** SUPPLIED MATERIAL follows **
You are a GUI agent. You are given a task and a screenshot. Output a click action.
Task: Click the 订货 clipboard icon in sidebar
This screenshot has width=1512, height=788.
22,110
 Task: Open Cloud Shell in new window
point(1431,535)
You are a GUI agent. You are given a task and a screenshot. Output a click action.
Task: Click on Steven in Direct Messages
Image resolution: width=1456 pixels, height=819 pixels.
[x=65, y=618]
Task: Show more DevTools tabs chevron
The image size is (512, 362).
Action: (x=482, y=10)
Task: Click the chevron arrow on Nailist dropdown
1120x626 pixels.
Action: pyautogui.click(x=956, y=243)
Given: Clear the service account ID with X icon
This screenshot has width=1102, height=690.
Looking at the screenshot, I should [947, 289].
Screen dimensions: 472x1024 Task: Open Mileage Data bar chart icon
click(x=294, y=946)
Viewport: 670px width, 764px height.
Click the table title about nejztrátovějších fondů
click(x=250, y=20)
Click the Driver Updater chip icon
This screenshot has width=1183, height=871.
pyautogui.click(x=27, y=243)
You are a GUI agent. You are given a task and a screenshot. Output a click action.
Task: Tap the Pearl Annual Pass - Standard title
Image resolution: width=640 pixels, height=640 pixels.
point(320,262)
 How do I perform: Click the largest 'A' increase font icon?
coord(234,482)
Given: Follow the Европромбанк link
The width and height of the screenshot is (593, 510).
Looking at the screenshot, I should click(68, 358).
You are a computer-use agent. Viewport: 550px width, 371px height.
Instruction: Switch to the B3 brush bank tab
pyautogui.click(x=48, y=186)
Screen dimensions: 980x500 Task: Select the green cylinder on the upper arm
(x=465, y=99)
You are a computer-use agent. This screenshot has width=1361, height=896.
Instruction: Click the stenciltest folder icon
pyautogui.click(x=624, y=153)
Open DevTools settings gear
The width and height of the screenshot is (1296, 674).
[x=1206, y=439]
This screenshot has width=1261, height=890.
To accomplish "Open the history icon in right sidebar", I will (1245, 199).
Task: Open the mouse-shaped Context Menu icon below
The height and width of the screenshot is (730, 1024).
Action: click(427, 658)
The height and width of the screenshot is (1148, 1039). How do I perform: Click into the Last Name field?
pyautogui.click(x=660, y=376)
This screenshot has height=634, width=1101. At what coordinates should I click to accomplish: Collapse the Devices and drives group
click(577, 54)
** End of SUPPLIED MATERIAL **
WORK REQUIRED:
Write every line of the material out again exactly.

RESULT FOR THIS TASK:
You are a GUI agent. You are given a task and a screenshot. Output a click action.
Task: Click the 订货 clipboard icon in sidebar
This screenshot has width=1512, height=788.
22,110
 Task: Open Cloud Shell in new window
point(1431,535)
You are a GUI agent. You are given a task and a screenshot. Output a click action.
Task: Click on Steven in Direct Messages
Image resolution: width=1456 pixels, height=819 pixels.
[x=65, y=618]
Task: Show more DevTools tabs chevron
The image size is (512, 362).
Action: (x=482, y=10)
Task: Click the chevron arrow on Nailist dropdown
1120x626 pixels.
Action: pyautogui.click(x=956, y=243)
Given: Clear the service account ID with X icon
This screenshot has width=1102, height=690.
Looking at the screenshot, I should [947, 289].
Screen dimensions: 472x1024 Task: Open Mileage Data bar chart icon
click(x=294, y=946)
Viewport: 670px width, 764px height.
Click the table title about nejztrátovějších fondů
click(x=250, y=20)
Click the Driver Updater chip icon
This screenshot has width=1183, height=871.
pyautogui.click(x=27, y=243)
You are a GUI agent. You are given a task and a screenshot. Output a click action.
Task: Tap the Pearl Annual Pass - Standard title
Image resolution: width=640 pixels, height=640 pixels.
point(320,262)
 How do I perform: Click the largest 'A' increase font icon?
coord(234,482)
Given: Follow the Европромбанк link
The width and height of the screenshot is (593, 510).
Looking at the screenshot, I should click(68, 358).
You are a computer-use agent. Viewport: 550px width, 371px height.
Instruction: Switch to the B3 brush bank tab
pyautogui.click(x=48, y=186)
Screen dimensions: 980x500 Task: Select the green cylinder on the upper arm
(x=465, y=99)
You are a computer-use agent. This screenshot has width=1361, height=896.
Instruction: Click the stenciltest folder icon
pyautogui.click(x=624, y=153)
Open DevTools settings gear
The width and height of the screenshot is (1296, 674).
[x=1206, y=439]
This screenshot has width=1261, height=890.
To accomplish "Open the history icon in right sidebar", I will (1245, 199).
Task: Open the mouse-shaped Context Menu icon below
The height and width of the screenshot is (730, 1024).
Action: click(427, 658)
The height and width of the screenshot is (1148, 1039). How do I perform: Click into the Last Name field?
pyautogui.click(x=660, y=376)
This screenshot has height=634, width=1101. At what coordinates should I click to accomplish: Collapse the Devices and drives group
click(577, 54)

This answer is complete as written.